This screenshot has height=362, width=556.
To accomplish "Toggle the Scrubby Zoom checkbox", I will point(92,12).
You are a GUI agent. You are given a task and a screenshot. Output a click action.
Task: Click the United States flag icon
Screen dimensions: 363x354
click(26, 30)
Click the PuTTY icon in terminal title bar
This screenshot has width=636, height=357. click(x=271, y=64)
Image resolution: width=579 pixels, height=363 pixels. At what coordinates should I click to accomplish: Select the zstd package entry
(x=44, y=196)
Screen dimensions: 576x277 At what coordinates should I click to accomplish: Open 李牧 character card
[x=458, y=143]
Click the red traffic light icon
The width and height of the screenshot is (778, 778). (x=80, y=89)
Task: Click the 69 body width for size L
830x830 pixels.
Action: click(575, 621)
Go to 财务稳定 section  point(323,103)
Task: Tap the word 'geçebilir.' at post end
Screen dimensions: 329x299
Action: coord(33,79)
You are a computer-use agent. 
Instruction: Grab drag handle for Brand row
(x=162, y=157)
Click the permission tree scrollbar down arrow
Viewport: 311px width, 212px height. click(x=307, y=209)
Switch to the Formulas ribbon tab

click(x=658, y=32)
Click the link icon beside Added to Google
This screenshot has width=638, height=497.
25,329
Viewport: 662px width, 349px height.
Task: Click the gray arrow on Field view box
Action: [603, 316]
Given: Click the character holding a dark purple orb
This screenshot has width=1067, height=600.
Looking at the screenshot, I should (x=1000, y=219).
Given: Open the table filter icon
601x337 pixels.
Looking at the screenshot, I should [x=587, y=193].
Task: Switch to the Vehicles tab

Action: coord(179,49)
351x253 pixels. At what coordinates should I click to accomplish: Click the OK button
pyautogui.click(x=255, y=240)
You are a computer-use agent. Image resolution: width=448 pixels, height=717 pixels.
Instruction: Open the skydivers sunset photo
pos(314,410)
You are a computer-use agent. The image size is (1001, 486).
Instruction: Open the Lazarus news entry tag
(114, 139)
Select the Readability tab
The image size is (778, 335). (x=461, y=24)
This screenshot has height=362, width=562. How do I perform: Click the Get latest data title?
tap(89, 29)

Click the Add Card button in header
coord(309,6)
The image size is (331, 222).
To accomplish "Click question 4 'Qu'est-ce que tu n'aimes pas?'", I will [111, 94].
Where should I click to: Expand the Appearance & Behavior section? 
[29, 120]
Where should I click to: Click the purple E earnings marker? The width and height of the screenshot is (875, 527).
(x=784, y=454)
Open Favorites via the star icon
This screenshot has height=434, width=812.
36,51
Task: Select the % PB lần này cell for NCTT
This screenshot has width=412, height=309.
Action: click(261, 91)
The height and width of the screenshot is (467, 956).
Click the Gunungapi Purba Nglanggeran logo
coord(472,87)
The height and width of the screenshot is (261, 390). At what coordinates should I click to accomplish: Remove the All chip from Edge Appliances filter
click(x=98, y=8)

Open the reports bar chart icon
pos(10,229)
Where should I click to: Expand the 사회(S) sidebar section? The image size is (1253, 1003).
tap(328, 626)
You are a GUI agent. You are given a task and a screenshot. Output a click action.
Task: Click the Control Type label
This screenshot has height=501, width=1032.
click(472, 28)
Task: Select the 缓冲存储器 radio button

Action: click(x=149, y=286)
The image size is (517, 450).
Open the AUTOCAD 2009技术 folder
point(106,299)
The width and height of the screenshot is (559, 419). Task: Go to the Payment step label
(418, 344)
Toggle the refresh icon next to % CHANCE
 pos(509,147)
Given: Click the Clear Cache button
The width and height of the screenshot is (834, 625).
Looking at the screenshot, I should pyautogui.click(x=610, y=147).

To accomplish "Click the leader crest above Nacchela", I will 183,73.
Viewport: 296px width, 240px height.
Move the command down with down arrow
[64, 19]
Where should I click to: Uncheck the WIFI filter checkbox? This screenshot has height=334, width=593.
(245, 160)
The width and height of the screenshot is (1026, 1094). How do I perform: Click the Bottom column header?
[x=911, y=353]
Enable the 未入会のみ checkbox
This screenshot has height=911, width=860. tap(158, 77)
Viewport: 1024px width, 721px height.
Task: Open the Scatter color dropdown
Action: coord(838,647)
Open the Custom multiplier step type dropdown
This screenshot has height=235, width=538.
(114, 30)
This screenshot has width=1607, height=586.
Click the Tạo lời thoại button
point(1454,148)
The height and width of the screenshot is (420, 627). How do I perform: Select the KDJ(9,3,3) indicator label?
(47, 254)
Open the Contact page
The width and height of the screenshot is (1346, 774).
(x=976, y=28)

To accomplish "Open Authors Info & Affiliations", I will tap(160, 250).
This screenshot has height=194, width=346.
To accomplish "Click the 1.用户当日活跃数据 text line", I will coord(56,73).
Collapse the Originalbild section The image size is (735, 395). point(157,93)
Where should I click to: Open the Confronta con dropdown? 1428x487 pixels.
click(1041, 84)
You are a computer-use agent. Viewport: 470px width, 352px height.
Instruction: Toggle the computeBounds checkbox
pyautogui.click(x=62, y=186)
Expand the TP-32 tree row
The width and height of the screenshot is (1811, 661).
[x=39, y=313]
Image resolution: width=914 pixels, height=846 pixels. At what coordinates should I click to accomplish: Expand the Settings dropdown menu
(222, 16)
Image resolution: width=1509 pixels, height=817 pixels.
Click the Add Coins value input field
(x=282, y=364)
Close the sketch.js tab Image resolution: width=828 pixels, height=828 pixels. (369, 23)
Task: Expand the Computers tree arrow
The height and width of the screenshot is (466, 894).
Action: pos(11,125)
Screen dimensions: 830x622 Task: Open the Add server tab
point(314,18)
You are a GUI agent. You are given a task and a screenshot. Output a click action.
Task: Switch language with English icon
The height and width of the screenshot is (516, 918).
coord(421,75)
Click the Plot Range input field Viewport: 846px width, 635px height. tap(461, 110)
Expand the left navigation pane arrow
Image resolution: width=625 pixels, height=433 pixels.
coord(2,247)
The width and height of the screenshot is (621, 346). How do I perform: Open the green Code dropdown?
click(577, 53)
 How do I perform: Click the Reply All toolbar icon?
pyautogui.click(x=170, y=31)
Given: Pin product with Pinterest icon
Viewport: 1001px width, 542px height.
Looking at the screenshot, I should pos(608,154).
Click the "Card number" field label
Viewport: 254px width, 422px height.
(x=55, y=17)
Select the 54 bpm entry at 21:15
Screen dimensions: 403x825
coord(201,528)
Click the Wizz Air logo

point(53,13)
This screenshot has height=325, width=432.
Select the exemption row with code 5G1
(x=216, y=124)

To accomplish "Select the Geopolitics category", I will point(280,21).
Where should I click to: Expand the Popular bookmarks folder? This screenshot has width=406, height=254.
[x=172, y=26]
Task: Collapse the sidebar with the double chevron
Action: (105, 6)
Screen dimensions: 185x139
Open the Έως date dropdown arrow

_What to produce_
Pick every line of the data that includes the string "will".

_Answer_
To accomplish "Toggle the Scrubby Zoom checkbox", I will point(92,12).
To accomplish "Click question 4 'Qu'est-ce que tu n'aimes pas?'", I will [111, 94].
To accomplish "Click the leader crest above Nacchela", I will 183,73.
To accomplish "Open Authors Info & Affiliations", I will tap(160, 250).
To accomplish "Click the 1.用户当日活跃数据 text line", I will coord(56,73).
To accomplish "Select the Geopolitics category", I will point(280,21).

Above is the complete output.